This study investigated the mechanical properties and failure mechanisms of Pinus sylvestris var. mongolica specimens using four-point bending tests. The specimens measured 15 × 20 × 240 mm³ and were made of wood sourced from the Greater Khingan Range in Heilongjiang Province. Under air-dried conditions, the average moisture content was approximately 12%, and the air-dry density (ρ₀) was 480 kg/m³. All specimens were prepared and conditioned in accordance with the ASTM D143 (2014) standard. The test setup employed a support span of 200 mm, with loading spans of 50 mm and 150 mm, respectively. A loading rate of 5 mm/min was applied to simulate quasi-static loading conditions until the specimens underwent progressive delamination and fragmentation failure. During testing, load and displacement data were synchronously recorded using the testing machine’s built-in load cell and an LVDT displacement sensor. Throughout the loading process, full-field principal strains (ε₁₁, ε₂₂), shear strain (γ₁₂), and displacement gradients were captured using three-dimensional Digital Image Correlation (3D-DIC) technology. The displacement field was calculated with a subset size of 29 pixels × 29 pixels and a step size of 10 pixels. Subsequently, the strain field was derived via a strain window based on least-squares fitting. The obtained stress-strain curves and DIC strain fields provide a high-fidelity data basis for the nonlinear mechanical simulation of timber structures.

RESULTS AND DISCUSSION

Simulation Results of the Elastic Model

Numerical simulations of four-point bending tests on 15 × 20 × 200 mm³ wood specimens revealed fundamentally different mechanical responses between orthotropic and isotropic material models (Table. 3). The orthotropic model demonstrated a substantially lower maximum von Mises stress, reaching only 44% of the isotropic value at maximum deflection. This stress reduction originates from wood’s inherent anisotropic stiffness distribution: the orthotropic model accurately reflects the fact that the stiffness along the longitudinal (fiber) direction is substantially higher than that in transverse directions. Under bending loads, the higher longitudinal stiffness promotes more efficient load transfer along the grain, thereby reducing transverse stress concentrations and optimizing the overall stress distribution. In contrast, the isotropic model ignores this stiffness difference, overestimating transverse stresses and leading to a systematic overestimation of von Mises stress.
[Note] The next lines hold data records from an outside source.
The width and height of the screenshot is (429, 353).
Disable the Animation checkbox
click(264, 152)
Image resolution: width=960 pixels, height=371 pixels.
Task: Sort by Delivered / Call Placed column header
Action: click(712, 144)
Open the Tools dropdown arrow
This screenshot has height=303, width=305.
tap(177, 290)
Table 3. Simulation Results of the Linear Elastic Model

Both tensile and compressive peaks of longitudinal normal stress (S11) showed substantial reductions of 55.09% and 56.34%, respectively, under orthotropic conditions, highlighting the stress-relieving effect of higher stiffness along the fiber direction. Similarly, the compressive peak of transverse normal stress (S22) decreased from -21.35 to -10.12 MPa (52.6% reduction) under orthotropy, accurately reflecting wood’s inherently weaker transverse mechanical properties. These findings collectively validate that the orthotropic model successfully captured the direction-dependent stiffness (E₁>E₂) and characterized the “strong-longitudinal, weak-transverse” behavior of wood. This result provides a crucial and reliable analytical approach for rapidly identifying actual high-risk areas in timber components during early service stages, effectively preventing stress misjudgments arising from the use of isotropic models.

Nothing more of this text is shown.